- To do
Nothing may be dropped or added when the entries below are copied.

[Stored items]
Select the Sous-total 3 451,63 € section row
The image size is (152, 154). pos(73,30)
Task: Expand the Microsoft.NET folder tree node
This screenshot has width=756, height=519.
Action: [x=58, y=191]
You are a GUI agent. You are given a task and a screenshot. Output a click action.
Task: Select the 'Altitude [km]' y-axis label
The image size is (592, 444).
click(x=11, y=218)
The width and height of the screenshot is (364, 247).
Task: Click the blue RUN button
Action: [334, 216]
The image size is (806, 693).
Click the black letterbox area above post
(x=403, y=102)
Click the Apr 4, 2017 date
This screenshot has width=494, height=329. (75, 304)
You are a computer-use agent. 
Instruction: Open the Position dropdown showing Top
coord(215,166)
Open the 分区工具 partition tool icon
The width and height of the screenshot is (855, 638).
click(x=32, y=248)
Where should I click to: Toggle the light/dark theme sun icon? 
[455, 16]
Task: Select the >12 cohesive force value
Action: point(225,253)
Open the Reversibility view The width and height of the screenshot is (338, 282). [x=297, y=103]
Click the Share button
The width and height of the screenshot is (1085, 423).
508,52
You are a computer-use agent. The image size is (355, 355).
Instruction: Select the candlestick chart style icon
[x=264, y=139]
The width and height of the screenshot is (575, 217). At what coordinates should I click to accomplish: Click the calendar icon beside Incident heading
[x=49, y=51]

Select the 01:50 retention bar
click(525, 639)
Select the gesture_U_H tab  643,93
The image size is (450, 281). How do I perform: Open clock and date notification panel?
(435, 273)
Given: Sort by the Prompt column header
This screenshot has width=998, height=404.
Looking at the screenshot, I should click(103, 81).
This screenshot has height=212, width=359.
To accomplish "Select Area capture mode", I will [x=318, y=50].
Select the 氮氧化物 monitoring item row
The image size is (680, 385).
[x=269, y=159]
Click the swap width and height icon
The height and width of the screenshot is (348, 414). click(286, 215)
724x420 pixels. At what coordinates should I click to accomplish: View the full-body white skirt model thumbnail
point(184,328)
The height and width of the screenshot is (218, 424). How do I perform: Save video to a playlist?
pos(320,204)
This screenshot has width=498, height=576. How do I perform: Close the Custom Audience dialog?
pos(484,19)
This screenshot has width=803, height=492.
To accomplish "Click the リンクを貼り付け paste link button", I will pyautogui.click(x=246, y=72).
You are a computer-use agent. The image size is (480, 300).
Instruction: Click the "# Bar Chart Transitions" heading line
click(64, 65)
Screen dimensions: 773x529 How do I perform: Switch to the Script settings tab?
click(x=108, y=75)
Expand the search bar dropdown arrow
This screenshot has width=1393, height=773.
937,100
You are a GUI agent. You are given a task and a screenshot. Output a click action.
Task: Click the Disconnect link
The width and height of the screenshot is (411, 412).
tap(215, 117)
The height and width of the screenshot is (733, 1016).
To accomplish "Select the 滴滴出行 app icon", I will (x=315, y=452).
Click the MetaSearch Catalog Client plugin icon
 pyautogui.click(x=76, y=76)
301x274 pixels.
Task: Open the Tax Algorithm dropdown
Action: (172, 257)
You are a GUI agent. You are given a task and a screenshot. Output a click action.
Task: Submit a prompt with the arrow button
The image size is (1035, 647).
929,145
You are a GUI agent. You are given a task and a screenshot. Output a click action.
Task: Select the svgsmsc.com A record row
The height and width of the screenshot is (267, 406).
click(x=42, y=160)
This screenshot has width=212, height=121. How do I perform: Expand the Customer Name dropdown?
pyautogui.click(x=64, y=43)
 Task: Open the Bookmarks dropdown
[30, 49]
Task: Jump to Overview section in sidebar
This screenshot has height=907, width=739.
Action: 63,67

- Exercise output
Select the Sous-total 3 451,63 € section row
The image size is (152, 154). pos(73,30)
Task: Expand the Microsoft.NET folder tree node
This screenshot has width=756, height=519.
Action: [x=58, y=191]
You are a GUI agent. You are given a task and a screenshot. Output a click action.
Task: Select the 'Altitude [km]' y-axis label
The image size is (592, 444).
click(x=11, y=218)
The width and height of the screenshot is (364, 247).
Task: Click the blue RUN button
Action: [334, 216]
The image size is (806, 693).
Click the black letterbox area above post
(x=403, y=102)
Click the Apr 4, 2017 date
This screenshot has width=494, height=329. (75, 304)
You are a computer-use agent. 
Instruction: Open the Position dropdown showing Top
coord(215,166)
Open the 分区工具 partition tool icon
The width and height of the screenshot is (855, 638).
click(x=32, y=248)
Where should I click to: Toggle the light/dark theme sun icon? 
[455, 16]
Task: Select the >12 cohesive force value
Action: point(225,253)
Open the Reversibility view The width and height of the screenshot is (338, 282). [x=297, y=103]
Click the Share button
The width and height of the screenshot is (1085, 423).
508,52
You are a computer-use agent. The image size is (355, 355).
Instruction: Select the candlestick chart style icon
[x=264, y=139]
The width and height of the screenshot is (575, 217). At what coordinates should I click to accomplish: Click the calendar icon beside Incident heading
[x=49, y=51]

Select the 01:50 retention bar
click(525, 639)
Select the gesture_U_H tab  643,93
The image size is (450, 281). How do I perform: Open clock and date notification panel?
(435, 273)
Given: Sort by the Prompt column header
This screenshot has width=998, height=404.
Looking at the screenshot, I should click(103, 81).
This screenshot has height=212, width=359.
To accomplish "Select Area capture mode", I will [x=318, y=50].
Select the 氮氧化物 monitoring item row
The image size is (680, 385).
[x=269, y=159]
Click the swap width and height icon
The height and width of the screenshot is (348, 414). click(286, 215)
724x420 pixels. At what coordinates should I click to accomplish: View the full-body white skirt model thumbnail
point(184,328)
The height and width of the screenshot is (218, 424). How do I perform: Save video to a playlist?
pos(320,204)
This screenshot has width=498, height=576. How do I perform: Close the Custom Audience dialog?
pos(484,19)
This screenshot has width=803, height=492.
To accomplish "Click the リンクを貼り付け paste link button", I will pyautogui.click(x=246, y=72).
You are a computer-use agent. The image size is (480, 300).
Instruction: Click the "# Bar Chart Transitions" heading line
click(64, 65)
Screen dimensions: 773x529 How do I perform: Switch to the Script settings tab?
click(x=108, y=75)
Expand the search bar dropdown arrow
This screenshot has width=1393, height=773.
937,100
You are a GUI agent. You are given a task and a screenshot. Output a click action.
Task: Click the Disconnect link
The width and height of the screenshot is (411, 412).
tap(215, 117)
The height and width of the screenshot is (733, 1016).
To accomplish "Select the 滴滴出行 app icon", I will (x=315, y=452).
Click the MetaSearch Catalog Client plugin icon
 pyautogui.click(x=76, y=76)
301x274 pixels.
Task: Open the Tax Algorithm dropdown
Action: (172, 257)
You are a GUI agent. You are given a task and a screenshot. Output a click action.
Task: Submit a prompt with the arrow button
The image size is (1035, 647).
929,145
You are a GUI agent. You are given a task and a screenshot. Output a click action.
Task: Select the svgsmsc.com A record row
The height and width of the screenshot is (267, 406).
click(x=42, y=160)
This screenshot has width=212, height=121. How do I perform: Expand the Customer Name dropdown?
pyautogui.click(x=64, y=43)
 Task: Open the Bookmarks dropdown
[30, 49]
Task: Jump to Overview section in sidebar
This screenshot has height=907, width=739.
Action: 63,67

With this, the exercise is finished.